Présent-e-s dans les luttes anticapitalistes et « spécifiques », par exemple contre la guerre en Irak, les militants et militantes de la ZACF proposent aujourd’hui des Red and Black forum, ateliers d’analyse communiste libertaires, qu’ils animent dans les villes ou les « squatts ». Ils y mènent aussi des actions comme la création de jardins communautaires, dans un souci d’autogestion. Ce travail de terrain est une vraie gageure dans un pays où la pauvreté et la faim sont les premiers soucis des classes populaires. Sida, violences faites aux femmes... les urgences sont nombreuses. Face à ces problèmes, le courant libertaire parvient tout de même à se développer, et par delà des frontières de l’Afrique du sud puisque des liens serrés sont établis avec des anarchistes du Swaziland, du Zimbabwe, du Kenya…

Ailleurs sur le continent

Dans certains pays d’Afrique de l’ouest et en Afrique du nord, des mouvements syndicaux ou associatifs s’opposent à l’ordre établi national et international. La Guinée Conakry a connu un mouvement de grève et d’ébullition politique ces derniers mois [1]. Plus discrètement, des luttes se développent dans un esprit de rupture avec les mains-mises politiques. C’est le cas dans le rail en Afrique de l’ouest autour de syndicats qui s’opposent aux privatisations, mais aussi d’associations comme Cocidirail, collectif « citoyen ». En Afrique du nord, les syndicats défendent la fonction publique, avec par exemple les syndicats « autonomes » qui se sont créés en Algérie ; au Maroc, il s’agit plutôt de courants oppositionnels dans les centrales « traditionnelles ».

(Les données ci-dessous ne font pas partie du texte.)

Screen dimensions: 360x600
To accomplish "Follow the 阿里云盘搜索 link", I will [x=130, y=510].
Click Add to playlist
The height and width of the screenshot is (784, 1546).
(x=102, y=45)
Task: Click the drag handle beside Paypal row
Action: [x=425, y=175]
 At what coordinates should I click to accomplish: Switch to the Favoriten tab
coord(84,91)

En Afrique du nord justement, dans un contexte de répression politique instituée, quelques individus tentent de diffuser les idées libertaires avec peu de moyens [2].

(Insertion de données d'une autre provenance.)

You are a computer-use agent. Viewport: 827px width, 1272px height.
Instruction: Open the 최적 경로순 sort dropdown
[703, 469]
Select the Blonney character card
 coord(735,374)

D’autre part, les associations se revendiquant du mouvement altermondialiste se constituent de plus en plus en contre-pouvoirs, même si la prudence est de mise aux vues des multiples structures fantômes ou satellites du pouvoir qu’on peut rencontrer. Les forums sociaux africains, comme celui de Bamako en 2006, sont une des manifestations de cette agitation croissante, quoiqu’on pense de leur efficacité en termes de transformation sociale radicale.

Il existe un véritable enjeu pour les libertaires comme pour les mouvements de lutte à tisser des liens entre eux sur le continent et au delà. Anciennes et nouvelles dominations néo-coloniales [3], FMI et Banque mondiale, États et élites locales s’intègrent dans un ordre international qui maintient le continent en état de tutelle politique, de servitude économique et de désorganisation sociale. Une remise en cause de cet état de fait exige que les opprimé-e-s s’organisent et luttent au niveau international.

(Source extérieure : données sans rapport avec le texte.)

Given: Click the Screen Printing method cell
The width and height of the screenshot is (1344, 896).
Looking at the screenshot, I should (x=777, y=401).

Corinne (AL Paris Nord Est)


QUI EST QUI ?

Afrique du Sud : Zabalaza anarchist communist federation (ZACF)

La ZACF est née le 1er mai 2003 de la fusion de plusieurs collectifs, groupes et militant-e-s non organisé-e-s de plusieurs villes d’Afrique du Sud. Ces groupes sont issus du renouveau de l’anarchisme organisé du début des années 90 et sont très impliqués dans les combats anticapitalistes, les luttes des quartiers pauvres et l’éducation populaire... Au delà, la ZACF entretient des liens avec de nombreuses organisations libertaires et anarcho-syndicalistes, publie le journal Zabalaza (Lutte) et participe activement au site communiste libertaire www.anarkismo.com. Pour en savoir plus, voir sur le site d’Alternative libertaire l’entretien avec l’un de ses militants : http://www.alternativelibertaire.org/spip.php?article1151.

Liens utiles :
- Zabalaza anarchist communist federation
- Anarkismo.net
- Cosatu
- Luttes sociales en Afrique
- Association Survie

[1Voir Alternative libertaire de mars, n°160

[2C’est le cas de Brahim Fillali au Maroc, mais aussi, dans le même pays, de militantes et militants qui ont été arrêtés le 1er mai dernier et condamnés à 3 ans de prison pour « atteinte aux valeurs sacrées du royaume ». La Tunisie de Ben Ali ou l’Algérie des généraux n’ont rien à envier au Maroc.